■ INSTRUCTIONS FOR THE TASK: Word for word, set down every line of the entries below from the line with "Where should I click to: Unpin" to the line with "Click the red", including both, and no other line.

■ DATA LISTING:
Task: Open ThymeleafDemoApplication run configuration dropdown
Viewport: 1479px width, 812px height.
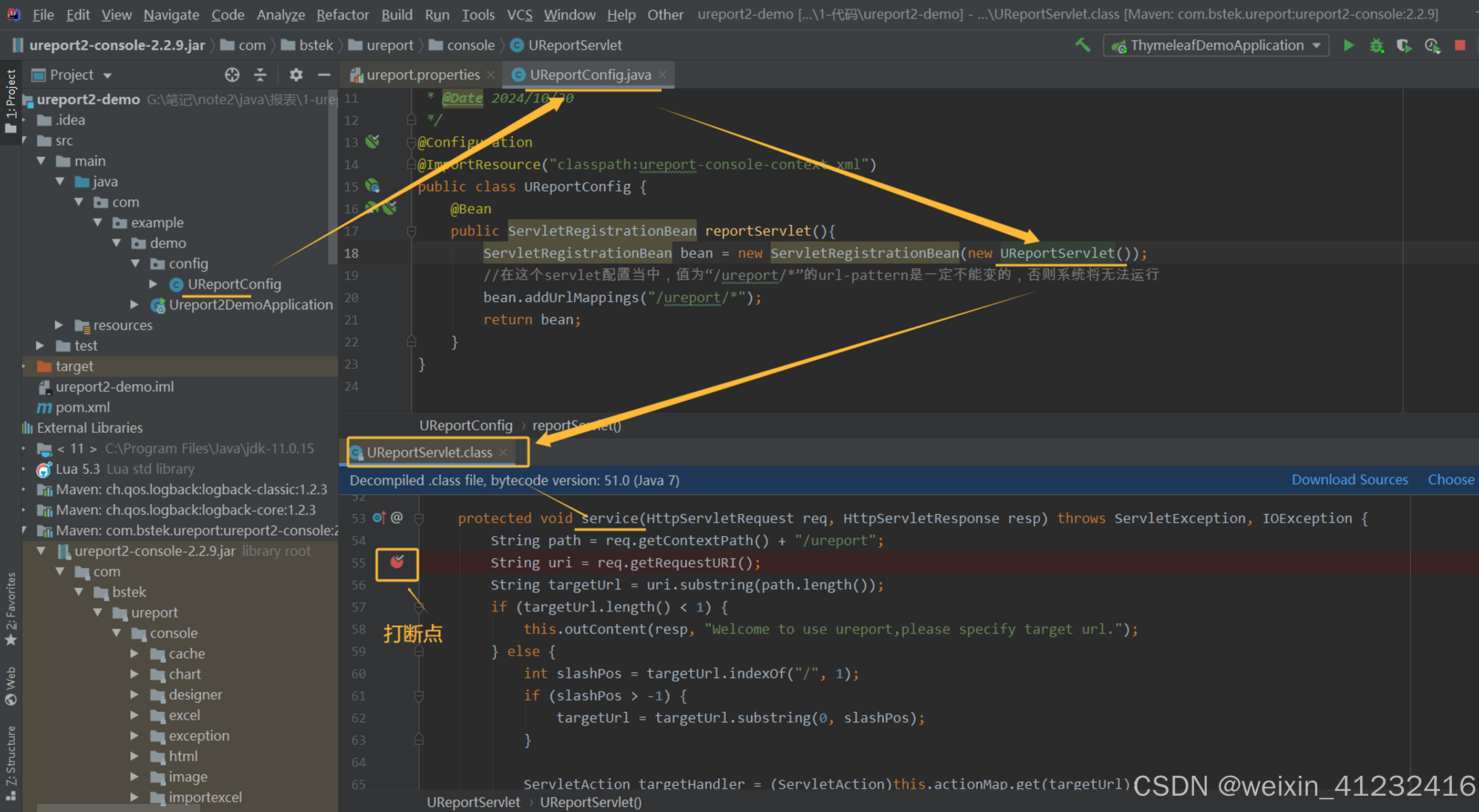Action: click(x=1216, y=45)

---

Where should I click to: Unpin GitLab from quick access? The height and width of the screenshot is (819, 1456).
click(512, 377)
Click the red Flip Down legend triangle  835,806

==

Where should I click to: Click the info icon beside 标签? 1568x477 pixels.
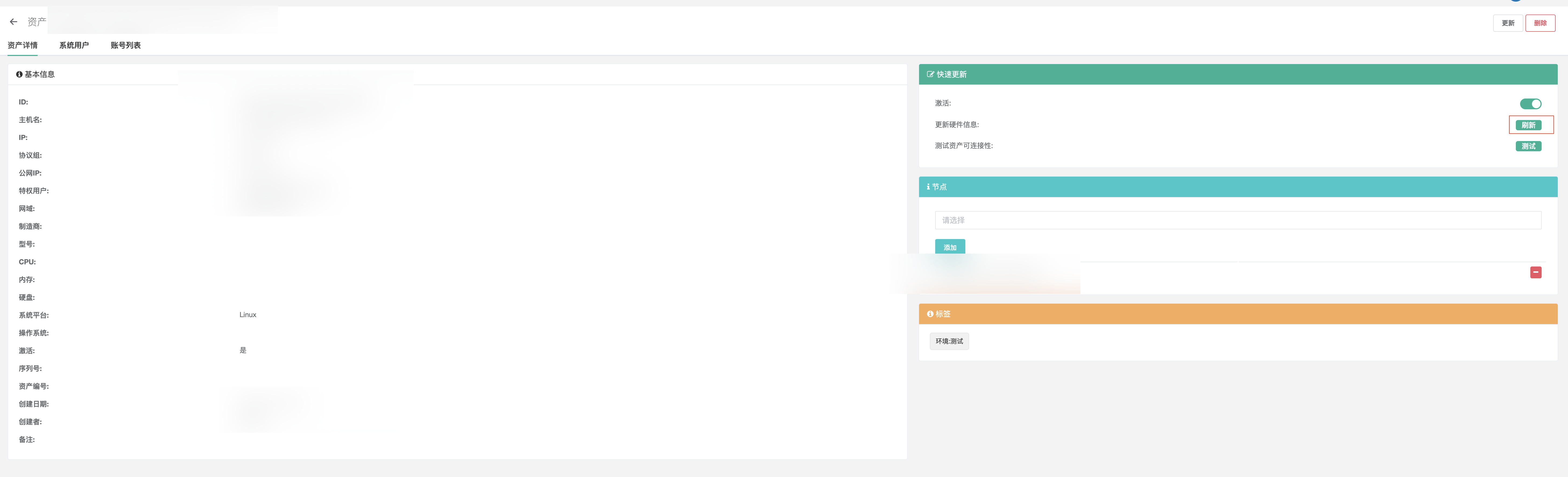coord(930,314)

■ TASK ANSWER:
Where should I click to: Unpin GitLab from quick access? The height and width of the screenshot is (819, 1456).
click(512, 377)
Click the red Flip Down legend triangle  835,806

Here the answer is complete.